- Your objective: Retype exactly the stretch of lines that begins at the line containing "Click the trash" and ends at the last line of the data, with no other lines.

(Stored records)
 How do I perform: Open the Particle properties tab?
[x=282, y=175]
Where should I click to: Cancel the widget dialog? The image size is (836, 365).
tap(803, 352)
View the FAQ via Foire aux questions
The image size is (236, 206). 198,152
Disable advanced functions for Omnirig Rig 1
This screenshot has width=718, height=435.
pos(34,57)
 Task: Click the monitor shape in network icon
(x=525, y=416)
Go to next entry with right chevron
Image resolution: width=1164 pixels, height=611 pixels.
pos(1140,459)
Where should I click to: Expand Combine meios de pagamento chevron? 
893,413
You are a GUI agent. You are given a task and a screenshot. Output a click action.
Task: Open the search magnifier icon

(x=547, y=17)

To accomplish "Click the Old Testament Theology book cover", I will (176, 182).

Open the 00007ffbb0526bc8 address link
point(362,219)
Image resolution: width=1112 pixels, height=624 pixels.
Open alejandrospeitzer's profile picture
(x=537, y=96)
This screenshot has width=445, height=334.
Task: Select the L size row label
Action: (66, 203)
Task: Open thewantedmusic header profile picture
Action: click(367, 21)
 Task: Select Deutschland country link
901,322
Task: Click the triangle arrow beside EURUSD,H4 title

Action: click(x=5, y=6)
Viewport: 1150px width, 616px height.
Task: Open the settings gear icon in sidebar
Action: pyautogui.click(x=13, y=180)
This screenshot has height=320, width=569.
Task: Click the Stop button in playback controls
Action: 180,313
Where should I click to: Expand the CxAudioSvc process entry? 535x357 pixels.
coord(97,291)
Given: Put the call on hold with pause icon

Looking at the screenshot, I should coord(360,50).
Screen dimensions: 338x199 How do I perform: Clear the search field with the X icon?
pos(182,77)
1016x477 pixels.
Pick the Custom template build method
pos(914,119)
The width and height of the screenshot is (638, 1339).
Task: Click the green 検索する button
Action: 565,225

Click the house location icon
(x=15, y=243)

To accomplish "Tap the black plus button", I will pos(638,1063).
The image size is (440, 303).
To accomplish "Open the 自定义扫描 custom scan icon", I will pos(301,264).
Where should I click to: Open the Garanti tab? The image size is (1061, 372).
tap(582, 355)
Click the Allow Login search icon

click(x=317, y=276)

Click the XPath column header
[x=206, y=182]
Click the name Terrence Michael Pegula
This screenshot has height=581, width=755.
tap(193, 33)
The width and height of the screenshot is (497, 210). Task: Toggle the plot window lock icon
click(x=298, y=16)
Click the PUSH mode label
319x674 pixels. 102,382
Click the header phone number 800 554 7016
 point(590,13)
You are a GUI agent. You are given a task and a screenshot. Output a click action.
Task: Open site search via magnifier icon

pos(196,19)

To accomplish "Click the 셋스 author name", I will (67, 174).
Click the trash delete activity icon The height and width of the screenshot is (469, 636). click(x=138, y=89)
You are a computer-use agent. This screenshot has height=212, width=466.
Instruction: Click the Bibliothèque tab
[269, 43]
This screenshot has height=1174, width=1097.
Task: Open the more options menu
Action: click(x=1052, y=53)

- Finished task:
Click the trash delete activity icon The height and width of the screenshot is (469, 636). click(x=138, y=89)
You are a computer-use agent. This screenshot has height=212, width=466.
Instruction: Click the Bibliothèque tab
[269, 43]
This screenshot has height=1174, width=1097.
Task: Open the more options menu
Action: click(x=1052, y=53)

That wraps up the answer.